A luz batia sobre a cena como se refletida de asas fosforescentes cruzando o céu e um estrondo encheu o ar. Foi o primeiro passo da tempestade que se aproximava.

A segunda salva era barulhenta, com um relâmpago relativamente pouco visível. Gabriel viu uma vela brilhando no quarto de Bathsheba e logo uma sombra agitava-se para lá e para cá por detrás da cortina.

Veio então um terceiro clarão. Manobras de um tipo mais extraordinário foram acontecendo nas vastas depressões do firmamento. O relâmpago agora era prateado e brilhava sob os céus como um exército armado. Os ribombos tornaram-se chocalhos. De sua posição elevada, Gabriel podia ver a paisagem pelo menos seis milhas à frente. Cada cerca, arbusto e árvore eram distintos como numa gravura fina. Num cercado na mesma direção estava um rebanho de novilhas e seus contornos eram visíveis naquele momento, na mais selvagem e mais louca confusão, arremessando seus calcanhares e suas caudas para o alto e a cabeça para a terra. Um álamo em primeiro plano imediato era como um traço de tinta em estanho polido. Em seguida, a imagem desapareceu, deixando a escuridão tão intensa que Gabriel trabalhou apenas pelo que sentia com as mãos.

Havia fincado a haste ou punhal nas pilhas, como era indiferentemente chamada a lança de ferro longa e polida pelo manuseio, usado para apoiar as roldanas em vez do apoio usado em casas. Uma luz azul apareceu no zênite e piscou de uma maneira indescritível perto do topo da haste. Foi o quarto dos maiores clarões. Um momento depois houve um estalo forte, claro e curto. Gabriel sentiu que sua posição não era nada segura e resolveu descer.

Nem uma gota de chuva ainda havia caído. Ele enxugou a testa cansada e voltou a olhar para as formas negras das pilhas desprotegidas. Sua vida era tão valiosa para ele, afinal? Quais eram suas perspectivas de que deveria ser tão cauteloso para correr riscos quando o trabalho importante e urgente não poderia ser realizado sem esse risco? Resolveu ficar com a pilha. No entanto, tomou uma precaução. Sob as escoras estava uma longa corda, usada para impedir a fuga de cavalos errantes. Levou-a até a escada, e prendendo sua vara num pedaço de madeira de um lado, permitiu que a outra extremidade da corda formasse uma trilha no chão. A estaca foi fixada. Sob a sombra deste para-raios improvisado, ele se sentia relativamente seguro.

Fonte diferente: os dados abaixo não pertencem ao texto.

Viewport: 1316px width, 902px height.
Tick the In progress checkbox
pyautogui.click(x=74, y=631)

Antes que Oak pusesse as mãos em suas ferramentas outra vez, um quinto clarão, como o salto de uma serpente e o grito de um demônio. Era verde como uma esmeralda e a reverberação foi impressionante. O que aquela luz lhe revelou? No terreno aberto à sua frente, ao olhar por cima do topo da pilha, viu uma forma escura e aparentemente do sexo feminino. Poderia ser da única mulher ousada da paróquia — Bathsheba? A forma deu um passo: em seguida, ele não podia ver mais nada.

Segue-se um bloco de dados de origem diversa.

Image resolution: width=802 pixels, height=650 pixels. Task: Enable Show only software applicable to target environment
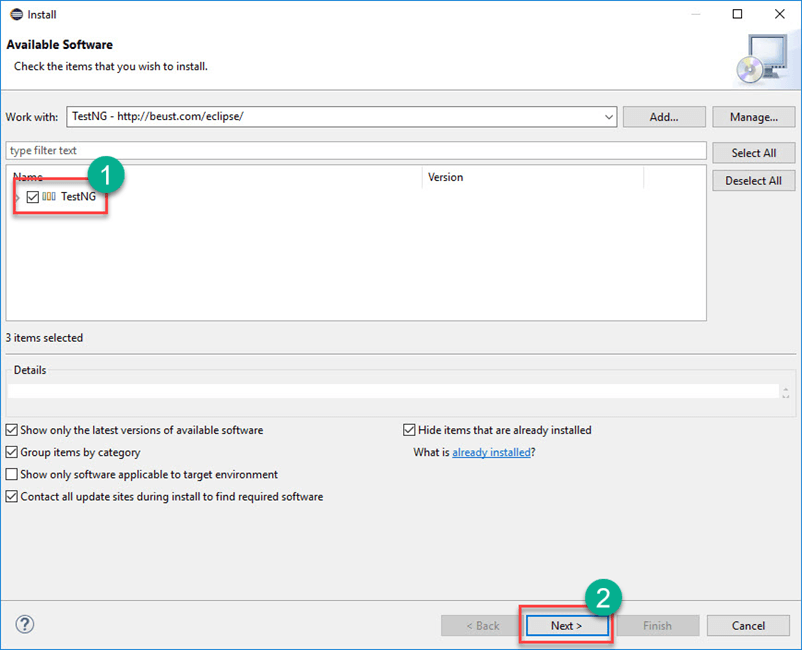click(x=13, y=474)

"É você, senhora?", perguntou Gabriel à escuridão.

"Quem está aí?", disse a voz de Bathsheba.

"Gabriel. Estou cobrindo as pilhas."

"Oh, Gabriel! É você? Eu vim para vê-las. O tempo me acordou e me preocupei com o milho. Estou muito angustiada com isso, podemos salvá-lo de alguma maneira? Não consigo encontrar meu marido. Ele está com você?"

"Ele não está aqui."

"Sabe onde ele está?"

"Adormecido no celeiro."

"Ele prometeu que as pilhas seriam protegidas, e agora estão todas abandonadas! Posso fazer alguma coisa para ajudar? Liddy está com medo de sair. Ótimo encontrá-lo aqui a essa hora! Posso fazer alguma coisa, certo?"

"Pode trazer alguns feixes de junco para mim, um por um, Madame, se não tiver medo de subir a escada no escuro", disse Gabriel. "Cada momento é precioso agora, e isso economizaria muito tempo. Não fica muito escuro logo após um relâmpago."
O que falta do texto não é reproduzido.